▸ **PROBLEM REQUIREMENTS**
After locating the line that contains "Screen dimensions: 1730x677", quote it and all lines after it through the end of the entries, and nothing more. Pictures stay out.

(Items from a dataset)
* * * * * * *

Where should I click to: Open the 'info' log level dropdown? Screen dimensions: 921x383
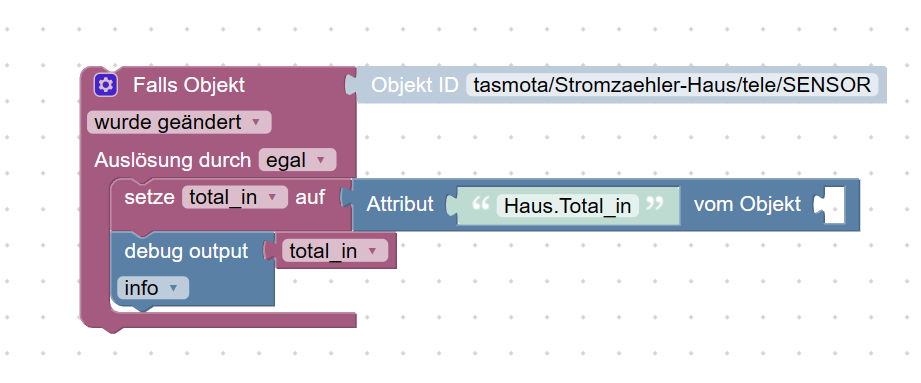point(153,288)
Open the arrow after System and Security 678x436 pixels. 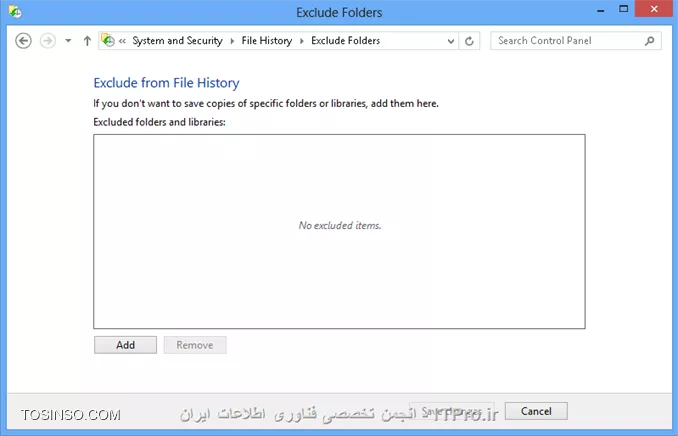232,41
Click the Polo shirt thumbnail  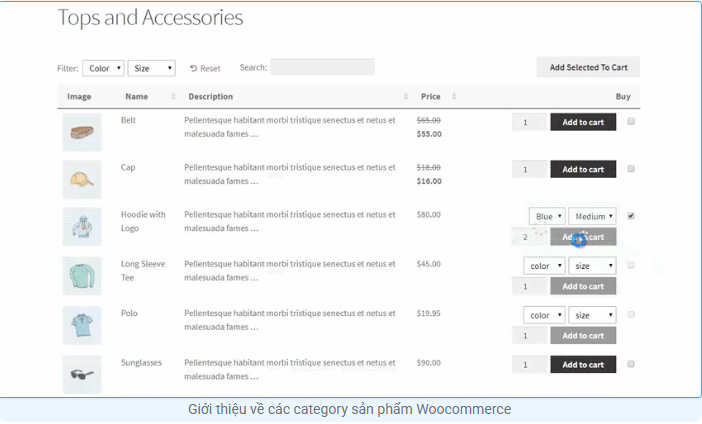[82, 325]
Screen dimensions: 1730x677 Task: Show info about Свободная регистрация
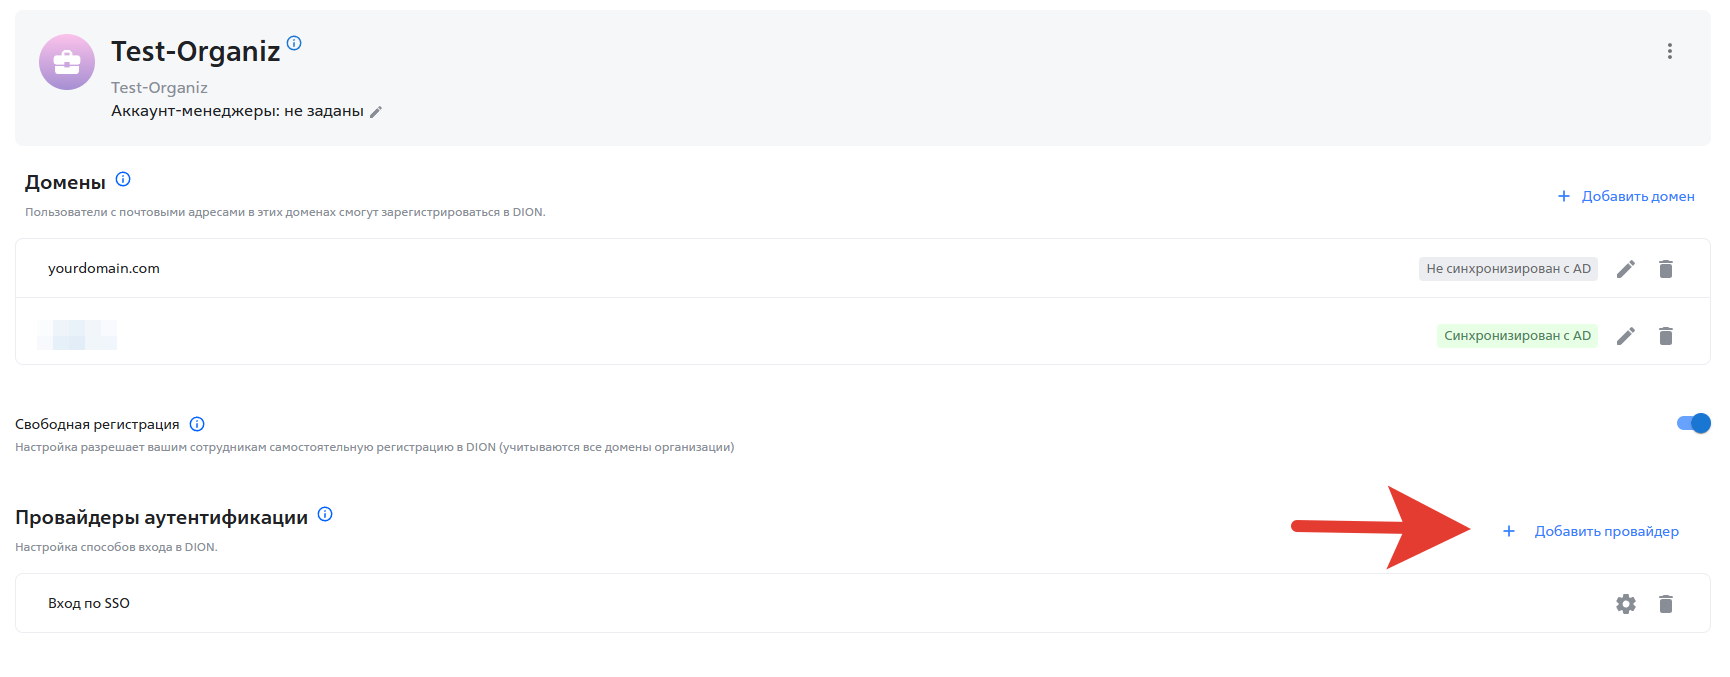pos(197,424)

* * * * * * *

▸ **RESPONSE BELOW**
Screen dimensions: 1730x677 Task: Show info about Свободная регистрация
pos(197,424)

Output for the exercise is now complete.